Task instructions:
(1) In the article about printing heart muscle, what was the modified machine originally meant to build?
(2) Write the next part of the article about researchers printing functional heart muscle, picking up after its final sentence.

Text for analysis:
☆ ☆ ☆ ☆ ☆ ☆ ☆
Tuesday, July 16, 2013

Researchers Use Circuit Printer to Make Functional Heart Muscle

Source: http://gizmodo.com/researchers-use-circuit-printer-to-make-functional-hear-789602979

Researchers Use Circuit Printer to Make Functional Heart Muscle

Growing replacement organs in a lab and transplanting them is science-fiction dream-turned-very-possible-reality, but so far it's been limited to simple tissues. Today, MIT researchers published findings on their successful attempts to build functional heart tissue, using a modified machine originally meant to build integrated circuits.
☆ ☆ ☆ ☆ ☆ ☆ ☆
Records in a dataset:
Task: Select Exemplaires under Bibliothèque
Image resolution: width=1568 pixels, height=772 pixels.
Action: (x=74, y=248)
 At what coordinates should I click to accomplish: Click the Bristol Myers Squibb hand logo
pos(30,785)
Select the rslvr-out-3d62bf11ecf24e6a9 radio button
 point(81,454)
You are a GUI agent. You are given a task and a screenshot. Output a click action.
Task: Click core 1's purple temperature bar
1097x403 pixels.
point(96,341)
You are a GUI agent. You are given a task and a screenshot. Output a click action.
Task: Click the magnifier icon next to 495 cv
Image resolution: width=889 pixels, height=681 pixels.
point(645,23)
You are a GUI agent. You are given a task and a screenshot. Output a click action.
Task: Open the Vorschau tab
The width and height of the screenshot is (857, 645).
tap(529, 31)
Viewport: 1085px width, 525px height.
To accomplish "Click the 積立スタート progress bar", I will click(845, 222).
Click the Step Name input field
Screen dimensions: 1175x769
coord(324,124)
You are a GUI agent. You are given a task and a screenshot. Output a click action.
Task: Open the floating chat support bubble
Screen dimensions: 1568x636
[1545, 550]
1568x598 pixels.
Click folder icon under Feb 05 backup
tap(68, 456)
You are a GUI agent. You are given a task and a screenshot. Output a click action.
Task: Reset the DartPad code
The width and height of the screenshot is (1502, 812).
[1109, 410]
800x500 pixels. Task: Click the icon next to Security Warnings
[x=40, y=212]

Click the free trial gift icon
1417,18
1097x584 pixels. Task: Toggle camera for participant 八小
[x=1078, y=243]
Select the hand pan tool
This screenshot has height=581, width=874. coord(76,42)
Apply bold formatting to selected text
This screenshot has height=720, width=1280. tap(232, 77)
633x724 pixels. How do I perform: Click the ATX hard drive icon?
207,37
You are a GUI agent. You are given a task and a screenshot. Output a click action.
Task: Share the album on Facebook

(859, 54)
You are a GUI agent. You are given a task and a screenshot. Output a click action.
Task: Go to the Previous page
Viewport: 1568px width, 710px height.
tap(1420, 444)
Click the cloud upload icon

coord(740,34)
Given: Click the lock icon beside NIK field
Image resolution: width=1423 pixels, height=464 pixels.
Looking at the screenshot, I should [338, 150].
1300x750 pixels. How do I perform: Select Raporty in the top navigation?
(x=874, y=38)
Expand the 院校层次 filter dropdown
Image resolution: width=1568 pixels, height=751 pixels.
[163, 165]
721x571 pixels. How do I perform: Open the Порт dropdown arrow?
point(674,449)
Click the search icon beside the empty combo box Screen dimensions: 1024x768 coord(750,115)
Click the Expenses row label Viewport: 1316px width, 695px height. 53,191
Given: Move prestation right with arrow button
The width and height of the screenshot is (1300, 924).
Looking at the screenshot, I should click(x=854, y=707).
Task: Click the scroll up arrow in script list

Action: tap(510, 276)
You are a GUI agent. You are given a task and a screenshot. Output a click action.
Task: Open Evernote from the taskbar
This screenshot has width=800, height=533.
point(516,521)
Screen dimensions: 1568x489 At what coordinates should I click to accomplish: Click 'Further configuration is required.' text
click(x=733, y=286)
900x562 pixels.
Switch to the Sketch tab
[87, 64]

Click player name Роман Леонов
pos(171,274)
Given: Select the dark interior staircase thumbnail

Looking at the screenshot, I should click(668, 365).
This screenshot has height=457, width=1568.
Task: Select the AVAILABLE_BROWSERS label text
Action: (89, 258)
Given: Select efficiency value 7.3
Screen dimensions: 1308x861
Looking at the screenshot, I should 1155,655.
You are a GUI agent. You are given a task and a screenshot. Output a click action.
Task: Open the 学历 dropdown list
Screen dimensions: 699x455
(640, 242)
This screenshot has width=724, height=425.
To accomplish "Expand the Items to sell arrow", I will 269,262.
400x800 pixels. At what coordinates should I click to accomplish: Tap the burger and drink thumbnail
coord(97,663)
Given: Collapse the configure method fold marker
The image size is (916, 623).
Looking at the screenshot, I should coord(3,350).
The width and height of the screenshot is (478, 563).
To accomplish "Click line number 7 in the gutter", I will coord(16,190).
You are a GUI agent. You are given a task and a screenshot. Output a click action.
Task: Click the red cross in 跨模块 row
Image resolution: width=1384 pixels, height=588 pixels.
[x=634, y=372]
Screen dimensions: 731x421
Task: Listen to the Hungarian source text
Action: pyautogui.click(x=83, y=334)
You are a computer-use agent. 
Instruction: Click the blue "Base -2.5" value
☆ ☆ ☆ ☆ ☆ ☆ ☆
Responses for each task:
(1) Integrated circuits.

(2)
Growing heart tissue in the lab presents an enormous challenge. If the muscle cells aren't precisely arranged to pull along the same axis, the tissue can't do its pumping job. For the 3D cell guidance they needed, researchers at MIT's Draper Lab created thin, micro-perforated sheets of biorubber. They stacked these sheets with a programmable machine from the integrated circuit industry, positioning the pores to create interwoven muscle bundles when seeded with mouse muscle cells and rat neonatal heart cells. By controlling the alignment of the resulting fibers, the researchers can produce tissue that precisely mimics the natural heart.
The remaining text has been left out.